Tafsir Surat Al-Anbiya': 7-9
Kami tiada mengutus rasul-rasul sebelum kamu (Muhammad), melainkan beberapa orang laki-laki yang Kami beri wahyu kepada mereka, maka tanyakanlah olehmu kepada orang-orang yang berilmu, jika kamu tiada mengetahui. Dan tidaklah Kami jadikan mereka tubuh-tubuh yang tiada memakan makanan, dan tidak (pula) mereka itu orang-orang yang kekal. Kemudian Kami tepati janji (yang telah Kami janjikan) kepada mereka. Maka Kami selamatkan mereka dan orang-orang yang Kami kehendaki dan Kami binasakan orang-orang yang melampaui batas.

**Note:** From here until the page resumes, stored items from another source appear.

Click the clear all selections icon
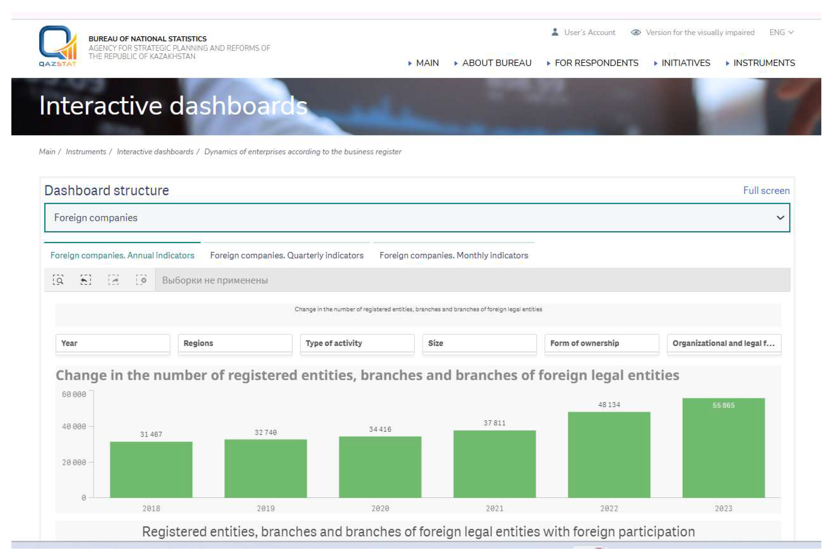This screenshot has height=557, width=833. coord(141,280)
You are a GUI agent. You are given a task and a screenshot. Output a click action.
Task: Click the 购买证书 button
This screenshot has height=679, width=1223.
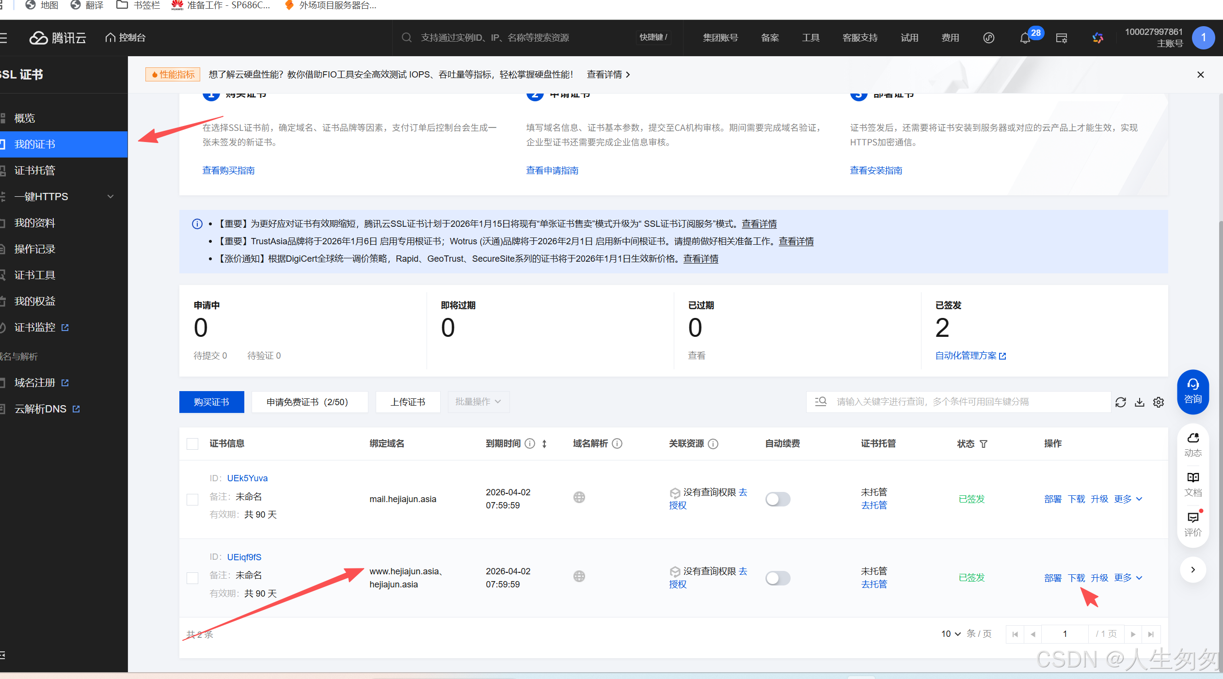(x=211, y=402)
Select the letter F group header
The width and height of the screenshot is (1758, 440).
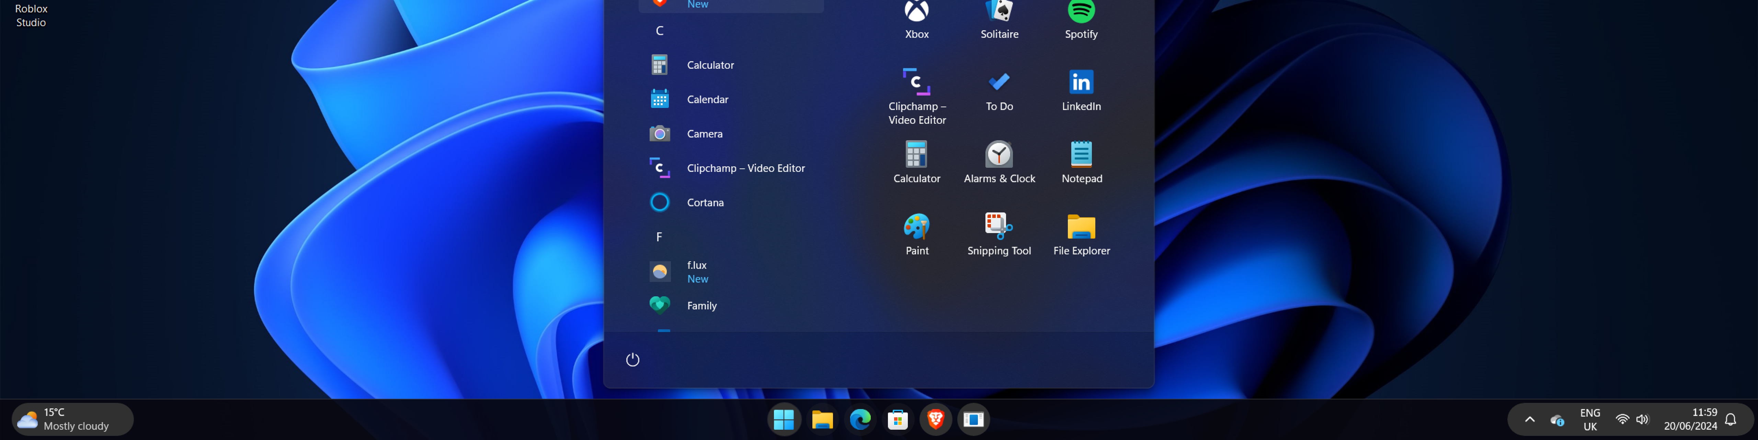659,237
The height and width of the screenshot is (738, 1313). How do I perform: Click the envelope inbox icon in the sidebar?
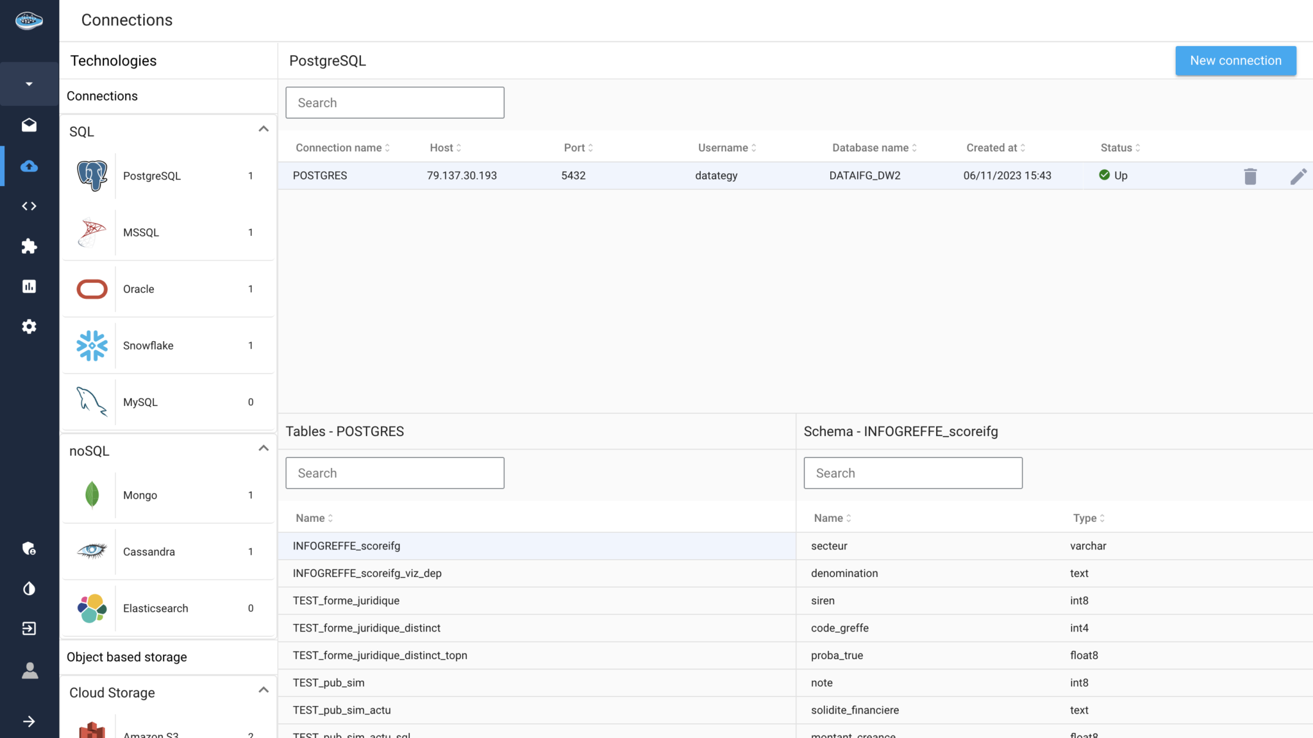(x=29, y=126)
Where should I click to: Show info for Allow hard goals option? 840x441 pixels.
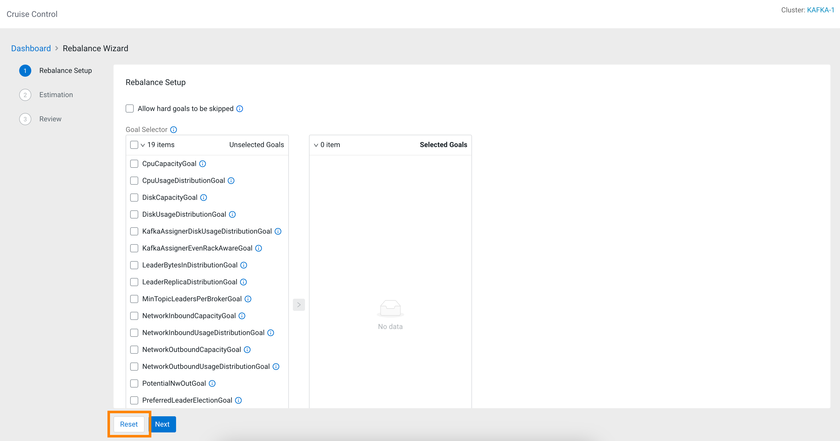pyautogui.click(x=240, y=109)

Allah ﷻ berfirman menjawab orang-orang yang mengingkari rasul dari kalangan manusia: Kami tiada mengutus rasul-rasul sebelum kamu (Muhammad) melainkan beberapa orang laki-laki yang Kami beri wahyu kepada mereka. (Al-Anbiya: 7) Yakni semua rasul yang terdahulu terdiri atas manusia laki-laki, tiada seorang pun di antara mereka dari kalangan malaikat. Seperti yang disebutkan dalam ayat lain melalui firman-Nya: Kami tidak mengutus sebelum kamu, melainkan seorang laki-laki yang Kami berikan wahyu kepadanya di antara penduduk negeri. (Yusuf: 109) Katakanlah "Aku bukanlah rasul yang pertama di antara rasul-rasul. (Al-Ahqaf: 9) Dan firman Alah ﷻ menceritakan perihal umat-umat terdahulu yang mengingkari hal ini melalui ucapan mereka yang disitir oleh firman-Nya: Apakah manusia yang akan memberi petunjuk kepada kami? (At-Taghabun: 6) Karena itulah dalam surat ini disebutkan oleh firman-Nya: maka tanyakanlah oleh kalian kepada orang-orang yang berilmu, jika kalian tidak mengetahui. (Al-Anbiya: 7) Maksudnya, tanyakanlah kepada ahlul ilmi dari kalangan umat-umat terdahulu seperti kaum Yahudi dan kaum Nasrani dan semua pemeluk agama terdahulu apakah rasul-rasul yang datang kepada mereka itu manusia atau malaikat? Jawaban mereka tentu saja tiada lain adalah manusia.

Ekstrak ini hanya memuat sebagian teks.